OXNARD, Calif. -- Regardless of the injuries facing the Dallas Cowboys, Jason Garrett's first-team offense needs to produce Saturday night in San Diego.

The Cowboys can't have the same issues they did in Monday's 3-0 victory over the Oakland Raiders.

Garrett gave his first-team offense three chances to do something positive in the preseason opener. The Cowboys registered just one first down.

The offense line didn't open any running lanes for Felix Jones and DeMarco Murray.

In the passing game, Tony Romo was sacked, Jones dropped a pass, and tight end Jason Witten suffered a slightly lacerated spleen on a play in which he lost two yards.

In last year's preseason opener against Denver, Romo's group was done for the night after producing a field goal in one possession.

Garrett needs to see his offense do something positive against the Chargers.

The Cowboys are working with a patchwork offensive line. The current interior of center David Arkin and guards Derrick Dockery and Mackenzy Bernadeau is unlikely to start at those spots for the regular season.

Chemistry is developing right now with that trio, but it might have to start over again when guard Nate Livings and center Phil Costa return from injuries.

"Arkin is the wild card in the whole thing," Garrett said. "He never snapped a ball until about 10 days ago. Those kinds of things factor in. There's no excuses. You got to make this work. You got to communicate. You got to do things the right way."

The loss of Witten and the ongoing absence of Miles Austin disrupts the offense.
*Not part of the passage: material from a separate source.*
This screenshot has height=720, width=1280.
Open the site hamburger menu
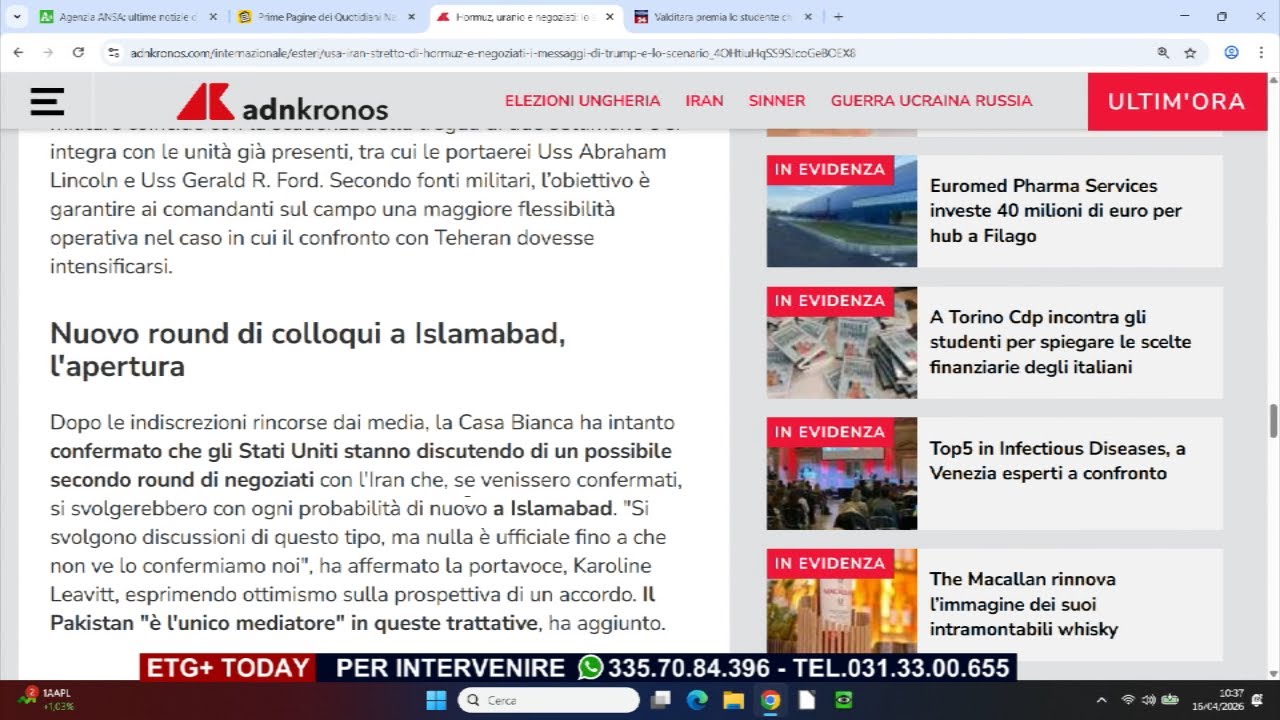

Instead of safety-blanket Witten, Romo will have to rely on rookie tight end James Hanna and backup John Phillips, who is coming off a sprained ankle.

Receiver Dez Bryant has been wonderful in training camp and looked great making a 24-yard reception at Oakland. Can he sustain it for long periods of time without Austin?
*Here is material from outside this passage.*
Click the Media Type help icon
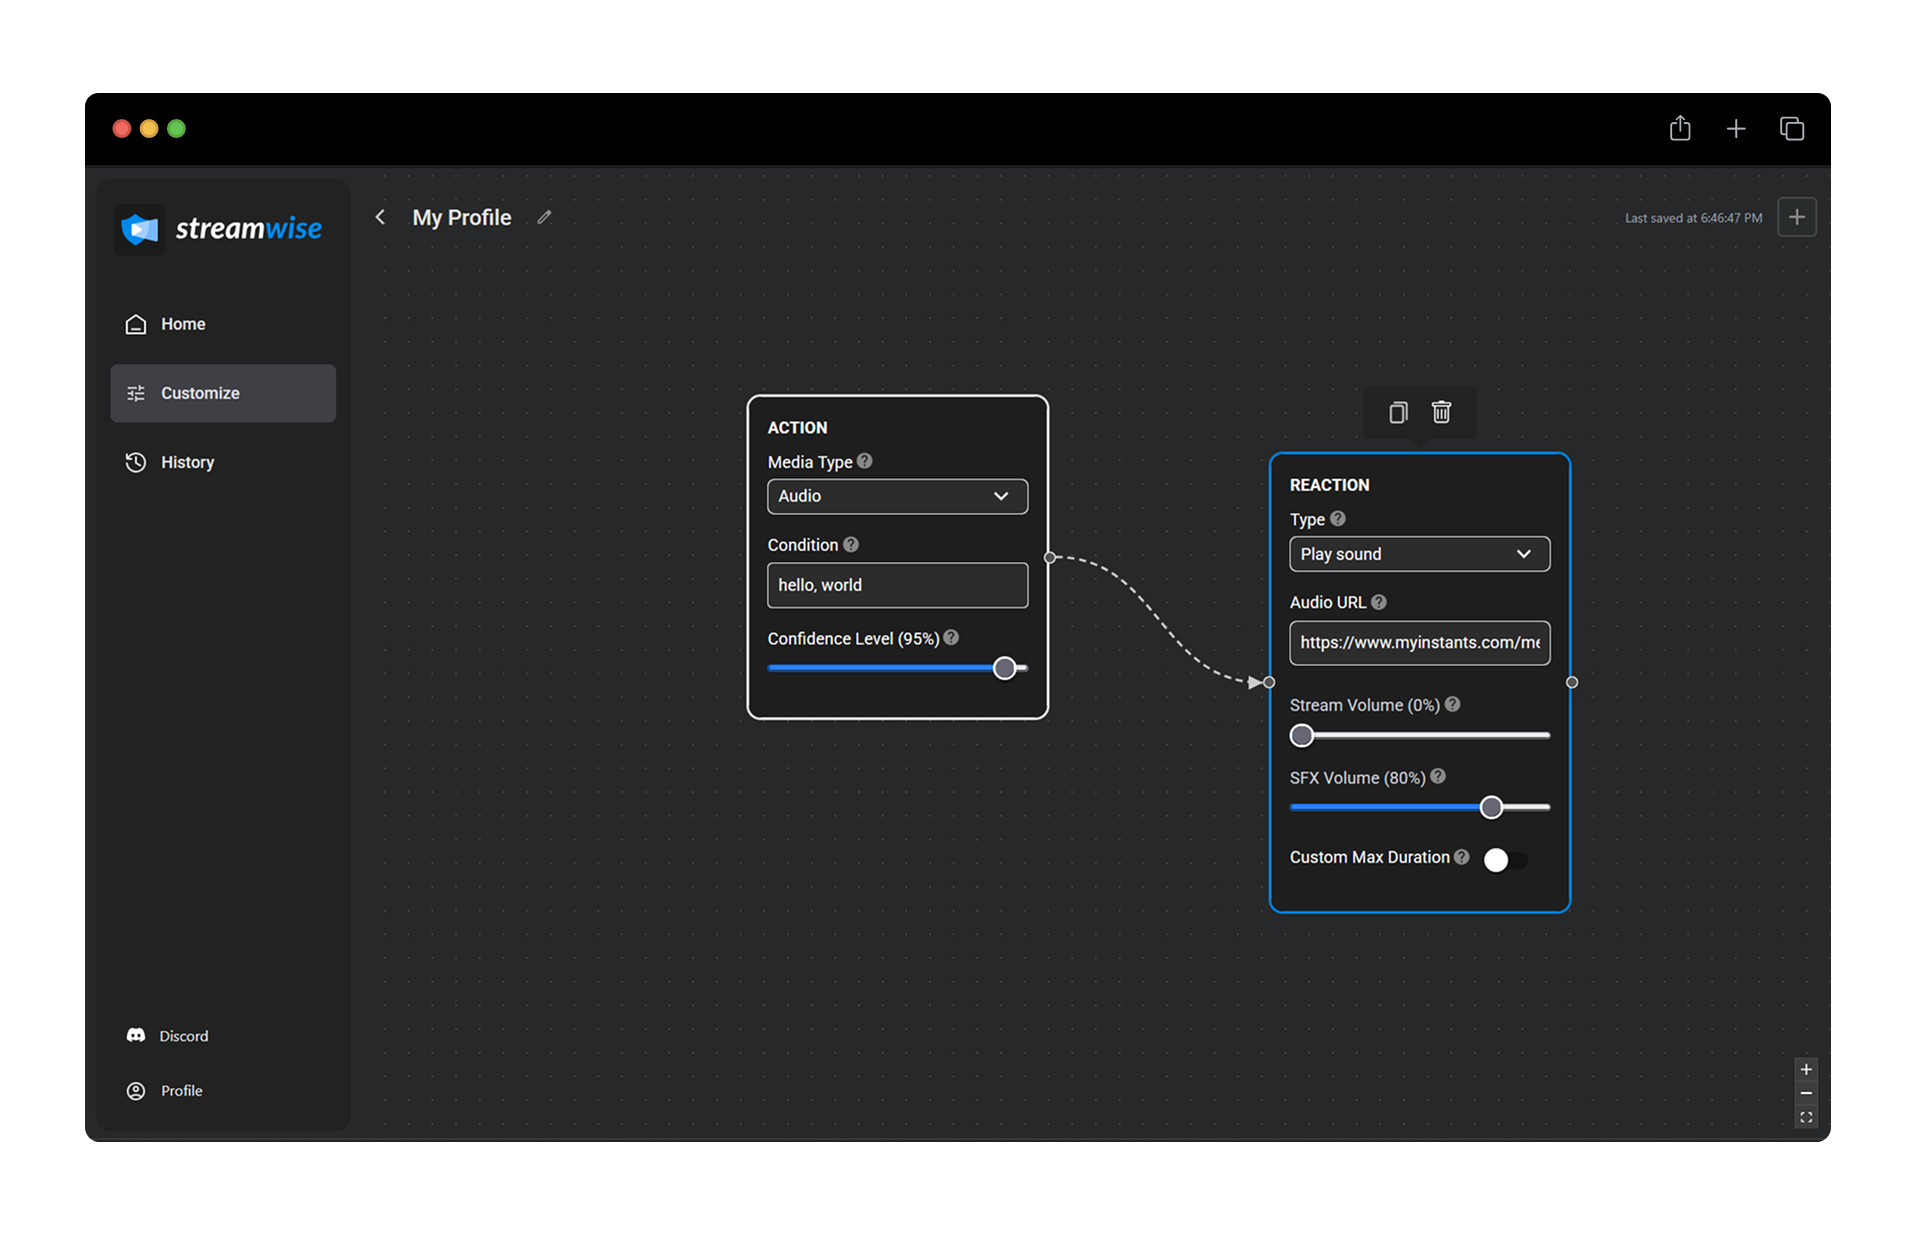1916x1235 pixels. pos(865,461)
"We've got a lot of options to go to," owner/general manager Jerry Jones said. "I feel good that we will have -- absent other injuries -- with what we're dealing with right now in the offensive line, that we can handle that and get it in sync."

The backup receivers -- led by Kevin Ogletree, who is attempting, again, to become the No. 3 receiver -- are young and unproven.
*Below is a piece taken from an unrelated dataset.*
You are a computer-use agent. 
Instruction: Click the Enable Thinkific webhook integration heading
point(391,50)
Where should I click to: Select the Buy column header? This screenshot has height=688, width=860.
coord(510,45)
Garrett's running attack has some problems to sort through. Murray and Jones can't do it alone.

In addition to the injuries on the line, tackles Doug Free and Tyron Smith have switched sides and the running backs are getting familiar with new fullback Lawrence Vickers.

"We didn't run it very well," Garrett said of the Oakland game. "We tried to run it a little bit and we didn't move them off the ball very much."

Lack of scoring isn't a new problem for the Cowboys. Last season, they finished 15th in the NFL with an average of 23.1 points per game.

All but two 2011 playoff teams, Cincinnati and Pittsburgh, outscored the Cowboys. Three non-playoff teams averaged more than Dallas.

The Cowboys failed to score any touchdowns in a victory over Washington. There were just 14 points scored in two losses to Philadelphia. In the last two weeks of the season, the Cowboys scored just 21 points.

Injuries to Austin, Bryant, Jones and Murray hampered the offense last year. But the Cowboys had the seventh-best passing offense in the league.

However, every team above the Cowboys in passing also averaged more points than them.

Life in the NFL doesn't care what teams have to get through. Just fix it and produce. And it has to start Saturday night for the Cowboys' offense.

"You have to be able to adjust," Jerry Jones said, "and hopefully have enough flexibility and have enough options offensively so that when you get players hurt, you've got to have other ways to run your offense. And we do."